- Local government bond issuance has quadrupled in 10 years
- Credit rating stable based on central government backing
As Scandinavia’s richest nation heads to the polls for municipal elections, promises to fund more roads, playgrounds and hydrogen fuel stations is proving a boon for investors looking to gain exposure to AAA rated Norwegian debt.
While Prime Minister Erna Solberg’s government is backed by the world’s biggest sovereign wealth fund, the nation’s municipalities have almost quadrupled debt issuance in the 10 years through 2014 to fund welfare and infrastructure projects. Norway largely leaves municipalities to finance these, while it draws on its vast oil wealth to fill its own budget shortfalls.
Investors “get exposure to the Norway story, that’s attractive,” said Kristine Falkgaard, chief executive officer of Kommunalbanken, which issues debt in 20 currencies for a number of municipalities. “The central bank issues only in Norwegian kroner and we’re able to offer exposure to local governments in Norway, which has never defaulted on their debt.”

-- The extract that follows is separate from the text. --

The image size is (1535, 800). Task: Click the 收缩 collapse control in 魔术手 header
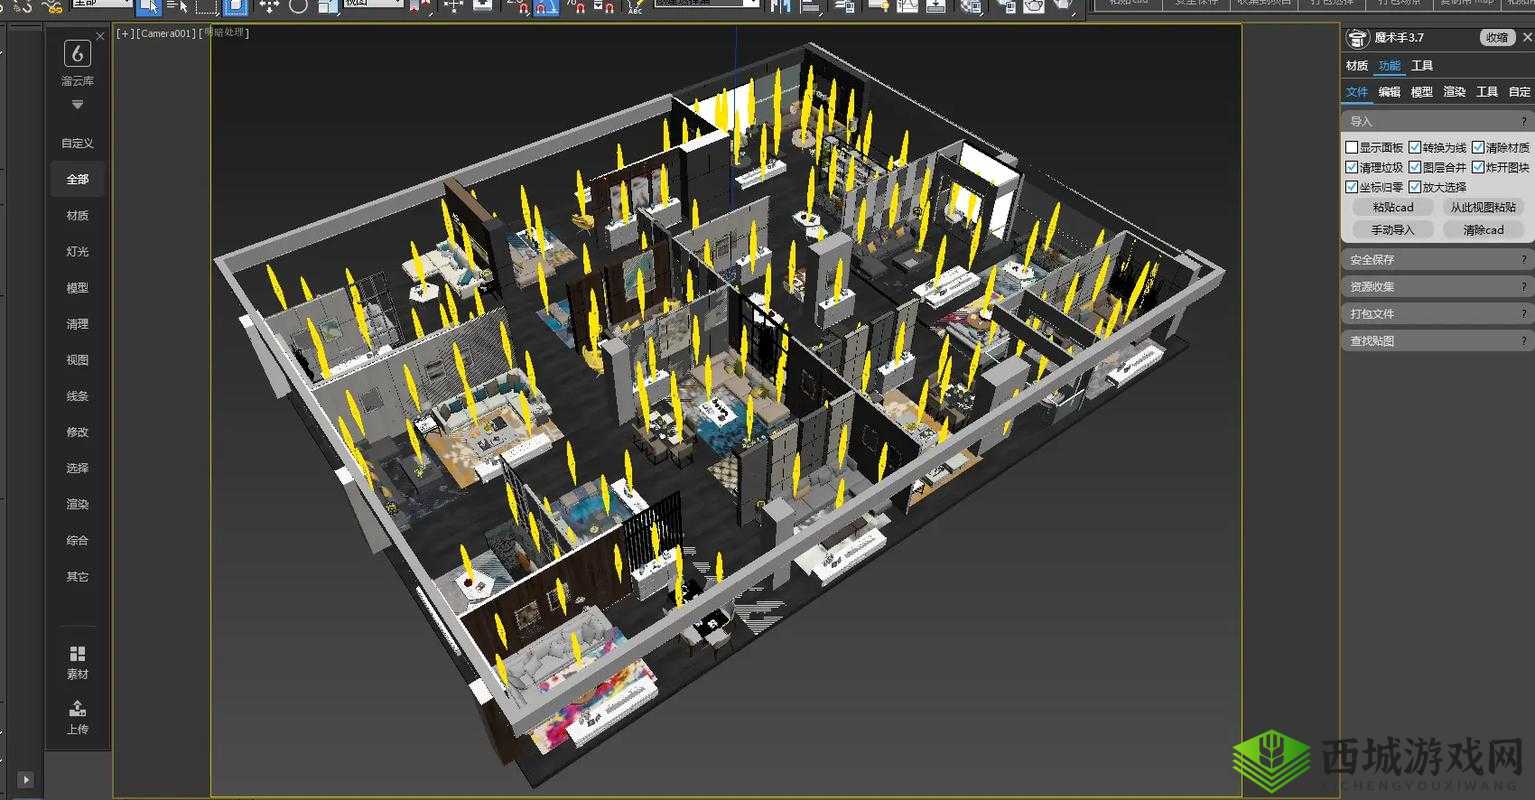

Norwegian municipalities, ranging from Mandal in the south to Nordkapp in the north, have about 537 billion kroner ($65 billion) in outstanding debt, according to Kommunalbanken. That’s tripled from 168 billion kroner in 2005, according to DNB ASA. Kommunalbanken, a government funding agency, provides about 50 percent of that lending.
While Kommunalbanken makes up about half of municipal issuance, some local governments such as Oslo and Bergen go directly to the bond market for funding. Oslo’s 22.7 billion kroner of debt outstanding at the end of 2014 is rated AAA by Standard and Poor’s.
“What we see is that local governments increasingly issue debt in the capital markets themselves,” said Falkgaard. That has seen the outstanding volume of bills and bonds issued directly by local governments grow “by a rather high figure” over the past three years.
What that means is that Norway in reality isn’t as debt free as its $840 billion wealth fund would suggest at time when a plunge in oil prices is likely to eat at the coffers of western Europe’s largest crude exporter.
The ballooning municipal debt is assumed to be covered in full by the central government.
“We don’t see any immediate risks -- there’s a close relationship between the central government and the municipalities which is key to our analysis,” Gabriel Forss, an analyst at S&P, said by phone from Copenhagen.
The government has 325 billion in outstanding bonds. Norway plugs its budget gaps by tapping its oil revenue, an amount that it caps at 4 percent of its wealth fund. Solberg’s government is siphoning off about $20 billion of its oil wealth this year and has pledged more stimulus to ward off an economic slowdown and combat rising unemployment.
With Norwegians facing local elections Sept. 14, municipalities are enticing voters with proposals such as a multi-billion krone plan to improve geriatric services including nursing home construction, a new underground rail tunnel in Oslo and more childcare places.
That should be welcome to investors.
“It’s a safe asset class even in volatile times, it’s not like what we’re seeing in Puerto Rico,” said Magnus Vie Sundal, a credit analyst at DNB.